Few visitors know of a very special place in New York City that can transport them to another place and time, but the New York Chinese Scholar’s Garden in Staten Island does just that.

This unique and authentic garden was created in 1999 as a cooperative project between the City of New York, the Landscape Architecture Company of China, and the Metropolitan Chinese American Community, and is a compilation of different gardens in China. In fact, a team of 40 Chinese artists and craftsmen spent a year in China creating the Garden’s components, before spending another six months in Staten Island as craftsmen-in-residence at Snug Harbor Museum to complete the construction.
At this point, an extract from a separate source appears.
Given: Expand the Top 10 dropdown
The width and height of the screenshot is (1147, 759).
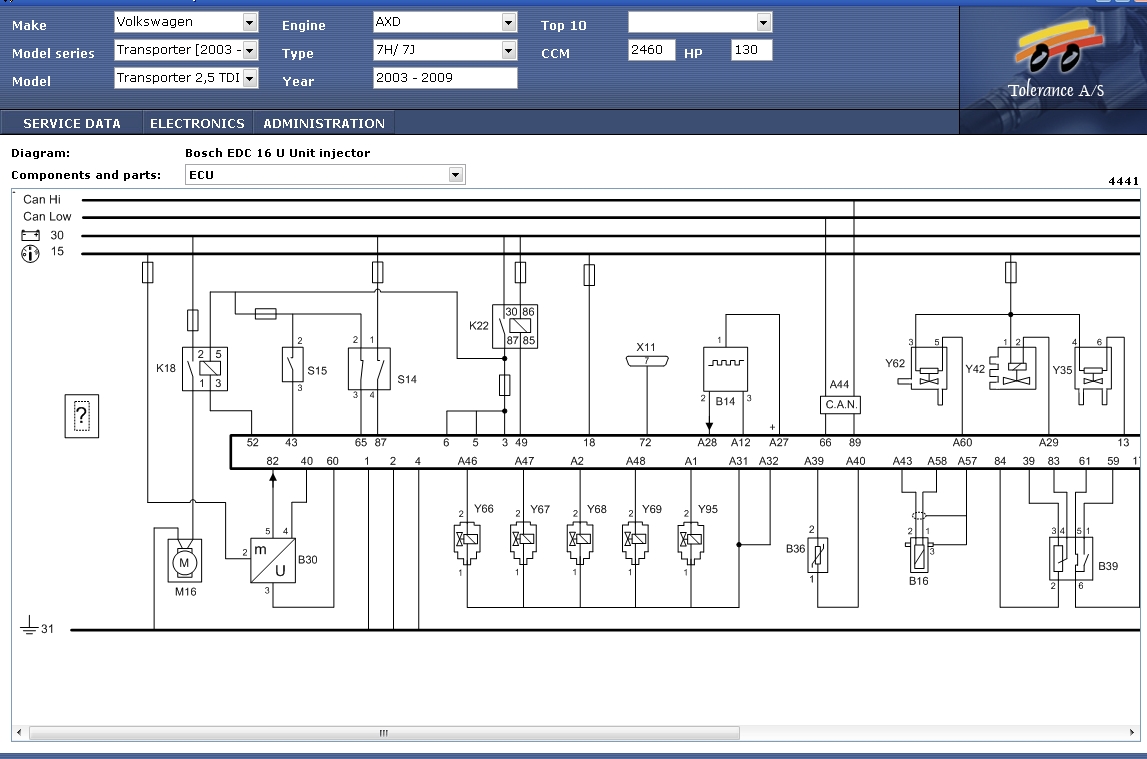Looking at the screenshot, I should pyautogui.click(x=763, y=22).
Based on Ming Dynasty Gardens (1368-1644), the New York Scholar’s garden is the one of two authentic scholar’s gardens in the United States. Marked with Chinese calligraphy and a peaceful quiet that encompasses the entire area, the garden adds new dimension to understanding life in ancient China and serves as a wonderful setting for special events.

The Chinese Scholar’s Garden features magnificent rock features that resemble the mountains that inspired the poetry and paintings of Confucian, Buddhist and Taoist monks. The garden also includes eight different pavilions, a bamboo forest path, waterfalls, a Koi-filled pond, and a variety of Ghongshi scholar’s rocks including a 15-foot formation that towers over the central courtyard.
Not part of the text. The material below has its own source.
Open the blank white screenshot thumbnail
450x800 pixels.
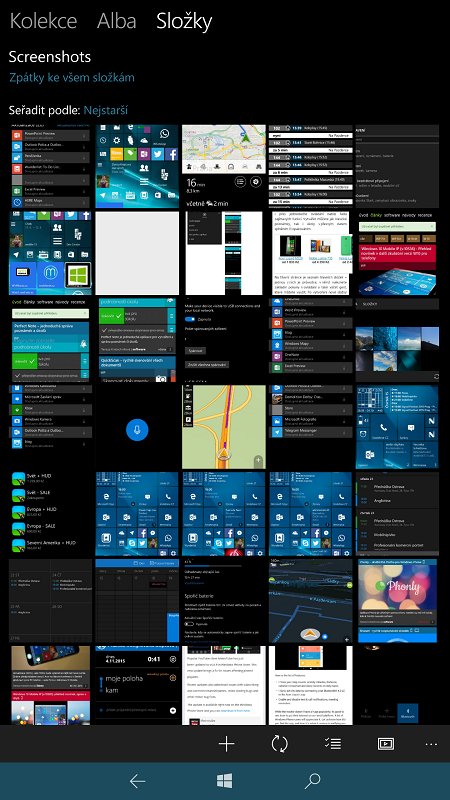(x=137, y=253)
Thousands of visitors enjoy the beauty of the garden’s architecture, natural plantings and koi ponds; and it’s rare to find one who does no remark on its transcendental qualities which give visitors the feeling that they have actually been transported to China. Tours are also available which can explain the history and the special meanings present in the park.

The garden is a great place for photos, writing, artwork, or just meditative reflection. Seasonal changes in foliage and sunlight also enhance visitor experience, particularly the Bamboo pathway, koi ponds, and uniquely-designed windows of the pavilions. Additionally, at certain times of year, Chinese flutists perform.